#### Excerpted records

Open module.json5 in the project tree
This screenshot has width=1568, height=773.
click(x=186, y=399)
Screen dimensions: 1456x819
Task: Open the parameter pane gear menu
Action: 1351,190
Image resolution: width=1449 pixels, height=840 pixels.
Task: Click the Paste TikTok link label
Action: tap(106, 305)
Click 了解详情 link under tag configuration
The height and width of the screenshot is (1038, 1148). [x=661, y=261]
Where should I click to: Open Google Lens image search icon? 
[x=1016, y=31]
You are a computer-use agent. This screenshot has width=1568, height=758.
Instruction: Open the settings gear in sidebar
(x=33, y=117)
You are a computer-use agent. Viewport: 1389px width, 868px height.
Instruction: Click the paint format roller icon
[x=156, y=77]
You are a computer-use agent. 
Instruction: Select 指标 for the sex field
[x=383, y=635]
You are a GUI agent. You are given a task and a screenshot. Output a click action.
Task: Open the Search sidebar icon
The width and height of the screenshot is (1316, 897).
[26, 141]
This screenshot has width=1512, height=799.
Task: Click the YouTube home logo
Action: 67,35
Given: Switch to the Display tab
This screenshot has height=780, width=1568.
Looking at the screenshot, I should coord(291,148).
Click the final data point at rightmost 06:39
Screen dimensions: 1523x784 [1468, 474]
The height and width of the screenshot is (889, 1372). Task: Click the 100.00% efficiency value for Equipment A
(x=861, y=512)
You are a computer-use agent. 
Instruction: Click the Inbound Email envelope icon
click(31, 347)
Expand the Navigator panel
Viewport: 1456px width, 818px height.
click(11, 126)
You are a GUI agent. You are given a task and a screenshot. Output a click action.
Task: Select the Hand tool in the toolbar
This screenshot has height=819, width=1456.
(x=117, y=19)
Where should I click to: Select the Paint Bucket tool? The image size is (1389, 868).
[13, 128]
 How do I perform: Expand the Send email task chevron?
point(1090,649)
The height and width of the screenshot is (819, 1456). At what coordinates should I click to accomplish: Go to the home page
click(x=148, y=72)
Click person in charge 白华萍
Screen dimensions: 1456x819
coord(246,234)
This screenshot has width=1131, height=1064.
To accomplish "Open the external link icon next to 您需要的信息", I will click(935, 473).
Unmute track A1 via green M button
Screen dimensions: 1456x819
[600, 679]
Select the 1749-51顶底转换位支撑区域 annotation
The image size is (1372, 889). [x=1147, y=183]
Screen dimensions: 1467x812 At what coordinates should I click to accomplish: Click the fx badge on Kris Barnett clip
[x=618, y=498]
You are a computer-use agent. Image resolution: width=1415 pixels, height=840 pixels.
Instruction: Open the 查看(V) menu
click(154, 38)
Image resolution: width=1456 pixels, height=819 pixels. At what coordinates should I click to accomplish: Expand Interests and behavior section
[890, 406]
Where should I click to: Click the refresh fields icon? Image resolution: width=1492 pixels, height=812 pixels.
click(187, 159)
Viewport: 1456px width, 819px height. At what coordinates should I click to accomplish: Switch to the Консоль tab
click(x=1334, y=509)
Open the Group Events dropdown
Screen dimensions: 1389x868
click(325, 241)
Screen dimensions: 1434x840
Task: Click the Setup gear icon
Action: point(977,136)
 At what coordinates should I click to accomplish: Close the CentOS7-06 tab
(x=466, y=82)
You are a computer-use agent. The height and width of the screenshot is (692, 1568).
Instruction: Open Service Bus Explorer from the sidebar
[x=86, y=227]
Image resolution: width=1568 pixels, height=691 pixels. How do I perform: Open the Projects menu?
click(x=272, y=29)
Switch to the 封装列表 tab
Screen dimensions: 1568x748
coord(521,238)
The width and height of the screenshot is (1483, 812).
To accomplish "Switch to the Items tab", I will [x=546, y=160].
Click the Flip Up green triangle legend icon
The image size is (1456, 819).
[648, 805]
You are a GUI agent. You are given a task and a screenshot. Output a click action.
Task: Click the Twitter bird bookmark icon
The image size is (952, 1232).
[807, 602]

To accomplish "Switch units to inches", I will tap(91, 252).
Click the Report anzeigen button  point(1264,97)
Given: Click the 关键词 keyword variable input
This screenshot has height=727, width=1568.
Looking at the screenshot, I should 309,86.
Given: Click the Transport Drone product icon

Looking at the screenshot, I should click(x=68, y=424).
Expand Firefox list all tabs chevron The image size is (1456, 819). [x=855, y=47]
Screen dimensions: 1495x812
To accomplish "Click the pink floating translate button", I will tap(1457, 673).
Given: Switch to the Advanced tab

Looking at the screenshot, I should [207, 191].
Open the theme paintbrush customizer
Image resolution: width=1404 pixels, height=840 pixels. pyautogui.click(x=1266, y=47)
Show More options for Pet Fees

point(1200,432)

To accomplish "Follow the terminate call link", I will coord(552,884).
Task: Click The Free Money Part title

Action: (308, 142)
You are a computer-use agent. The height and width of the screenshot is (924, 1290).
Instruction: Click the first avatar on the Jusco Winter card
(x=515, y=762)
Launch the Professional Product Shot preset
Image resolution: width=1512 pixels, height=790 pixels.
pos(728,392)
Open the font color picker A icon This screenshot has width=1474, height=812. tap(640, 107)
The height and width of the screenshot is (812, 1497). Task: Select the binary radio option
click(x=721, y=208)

########

Every single entry is to be retyped exactly.

Open module.json5 in the project tree
This screenshot has width=1568, height=773.
click(x=186, y=399)
Screen dimensions: 1456x819
Task: Open the parameter pane gear menu
Action: 1351,190
Image resolution: width=1449 pixels, height=840 pixels.
Task: Click the Paste TikTok link label
Action: tap(106, 305)
Click 了解详情 link under tag configuration
The height and width of the screenshot is (1038, 1148). [x=661, y=261]
Where should I click to: Open Google Lens image search icon? 
[x=1016, y=31]
You are a computer-use agent. This screenshot has width=1568, height=758.
Instruction: Open the settings gear in sidebar
(x=33, y=117)
You are a computer-use agent. Viewport: 1389px width, 868px height.
Instruction: Click the paint format roller icon
[x=156, y=77]
You are a computer-use agent. 
Instruction: Select 指标 for the sex field
[x=383, y=635]
You are a GUI agent. You are given a task and a screenshot. Output a click action.
Task: Open the Search sidebar icon
The width and height of the screenshot is (1316, 897).
[26, 141]
This screenshot has width=1512, height=799.
Task: Click the YouTube home logo
Action: 67,35
Given: Switch to the Display tab
This screenshot has height=780, width=1568.
Looking at the screenshot, I should coord(291,148).
Click the final data point at rightmost 06:39
Screen dimensions: 1523x784 [1468, 474]
The height and width of the screenshot is (889, 1372). Task: Click the 100.00% efficiency value for Equipment A
(x=861, y=512)
You are a computer-use agent. 
Instruction: Click the Inbound Email envelope icon
click(31, 347)
Expand the Navigator panel
Viewport: 1456px width, 818px height.
click(11, 126)
You are a GUI agent. You are given a task and a screenshot. Output a click action.
Task: Select the Hand tool in the toolbar
This screenshot has height=819, width=1456.
(x=117, y=19)
Where should I click to: Select the Paint Bucket tool? The image size is (1389, 868).
[13, 128]
 How do I perform: Expand the Send email task chevron?
point(1090,649)
The height and width of the screenshot is (819, 1456). At what coordinates should I click to accomplish: Go to the home page
click(x=148, y=72)
Click person in charge 白华萍
Screen dimensions: 1456x819
coord(246,234)
This screenshot has width=1131, height=1064.
To accomplish "Open the external link icon next to 您需要的信息", I will click(935, 473).
Unmute track A1 via green M button
Screen dimensions: 1456x819
[600, 679]
Select the 1749-51顶底转换位支撑区域 annotation
The image size is (1372, 889). [x=1147, y=183]
Screen dimensions: 1467x812 At what coordinates should I click to accomplish: Click the fx badge on Kris Barnett clip
[x=618, y=498]
You are a computer-use agent. Image resolution: width=1415 pixels, height=840 pixels.
Instruction: Open the 查看(V) menu
click(154, 38)
Image resolution: width=1456 pixels, height=819 pixels. At what coordinates should I click to accomplish: Expand Interests and behavior section
[890, 406]
Where should I click to: Click the refresh fields icon? Image resolution: width=1492 pixels, height=812 pixels.
click(187, 159)
Viewport: 1456px width, 819px height. At what coordinates should I click to accomplish: Switch to the Консоль tab
click(x=1334, y=509)
Open the Group Events dropdown
Screen dimensions: 1389x868
click(325, 241)
Screen dimensions: 1434x840
Task: Click the Setup gear icon
Action: point(977,136)
 At what coordinates should I click to accomplish: Close the CentOS7-06 tab
(x=466, y=82)
You are a computer-use agent. The height and width of the screenshot is (692, 1568).
Instruction: Open Service Bus Explorer from the sidebar
[x=86, y=227]
Image resolution: width=1568 pixels, height=691 pixels. How do I perform: Open the Projects menu?
click(x=272, y=29)
Switch to the 封装列表 tab
Screen dimensions: 1568x748
coord(521,238)
The width and height of the screenshot is (1483, 812).
To accomplish "Switch to the Items tab", I will [x=546, y=160].
Click the Flip Up green triangle legend icon
The image size is (1456, 819).
[648, 805]
You are a GUI agent. You are given a task and a screenshot. Output a click action.
Task: Click the Twitter bird bookmark icon
The image size is (952, 1232).
[807, 602]

To accomplish "Switch units to inches", I will tap(91, 252).
Click the Report anzeigen button  point(1264,97)
Given: Click the 关键词 keyword variable input
This screenshot has height=727, width=1568.
Looking at the screenshot, I should 309,86.
Given: Click the Transport Drone product icon

Looking at the screenshot, I should click(x=68, y=424).
Expand Firefox list all tabs chevron The image size is (1456, 819). [x=855, y=47]
Screen dimensions: 1495x812
To accomplish "Click the pink floating translate button", I will tap(1457, 673).
Given: Switch to the Advanced tab

Looking at the screenshot, I should [207, 191].
Open the theme paintbrush customizer
Image resolution: width=1404 pixels, height=840 pixels. pyautogui.click(x=1266, y=47)
Show More options for Pet Fees

point(1200,432)

To accomplish "Follow the terminate call link", I will coord(552,884).
Task: Click The Free Money Part title

Action: (308, 142)
You are a computer-use agent. The height and width of the screenshot is (924, 1290).
Instruction: Click the first avatar on the Jusco Winter card
(x=515, y=762)
Launch the Professional Product Shot preset
Image resolution: width=1512 pixels, height=790 pixels.
pos(728,392)
Open the font color picker A icon This screenshot has width=1474, height=812. tap(640, 107)
The height and width of the screenshot is (812, 1497). Task: Select the binary radio option
click(x=721, y=208)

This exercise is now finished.